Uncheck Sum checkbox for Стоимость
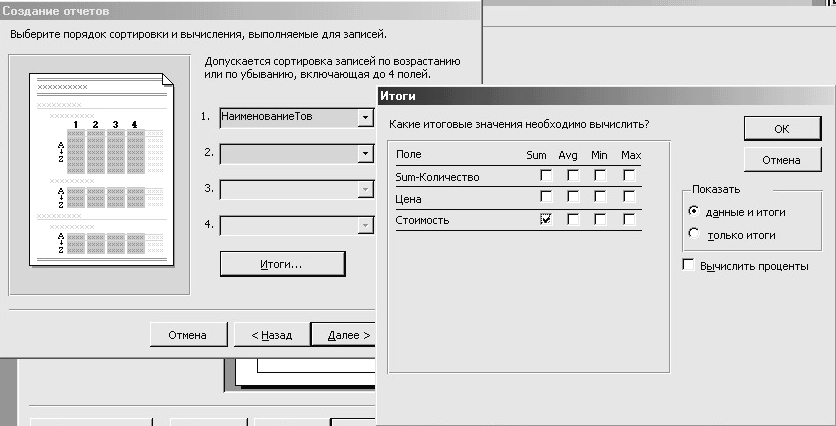The height and width of the screenshot is (426, 836). pos(546,218)
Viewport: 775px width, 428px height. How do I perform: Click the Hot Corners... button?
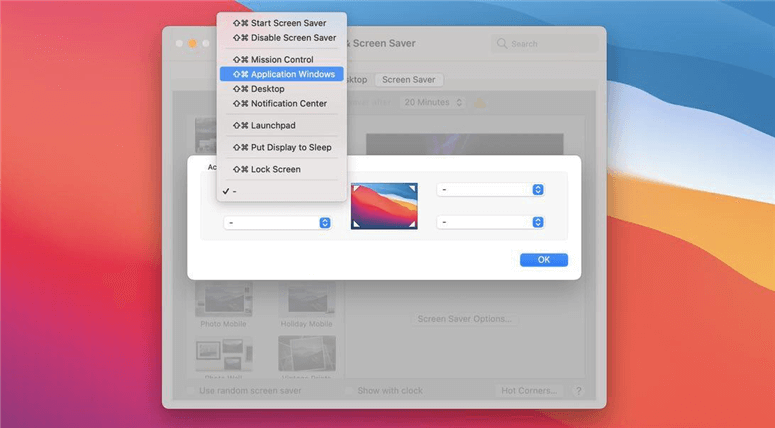(x=529, y=390)
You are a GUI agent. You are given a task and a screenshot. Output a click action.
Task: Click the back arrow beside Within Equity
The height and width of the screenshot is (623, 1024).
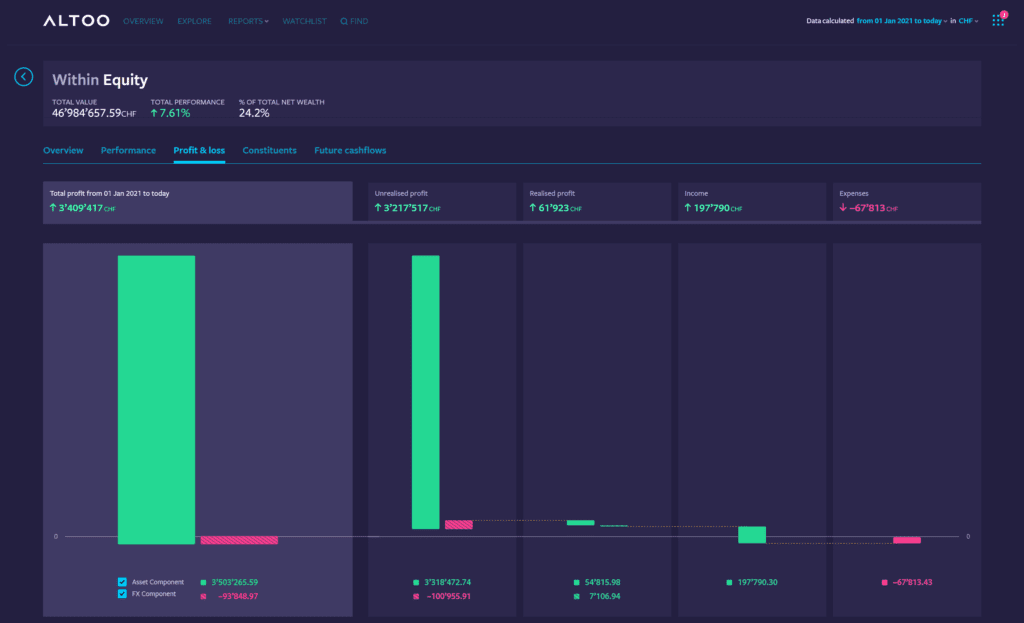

- [Problem statement]: Would you please restate the records word for word, excluding any images?

- [Written response]:
Uncheck Sum checkbox for Стоимость
The height and width of the screenshot is (426, 836). pos(546,218)
Viewport: 775px width, 428px height. How do I perform: Click the Hot Corners... button?
(x=529, y=390)
You are a GUI agent. You are given a task and a screenshot. Output a click action.
Task: Click the back arrow beside Within Equity
The height and width of the screenshot is (623, 1024).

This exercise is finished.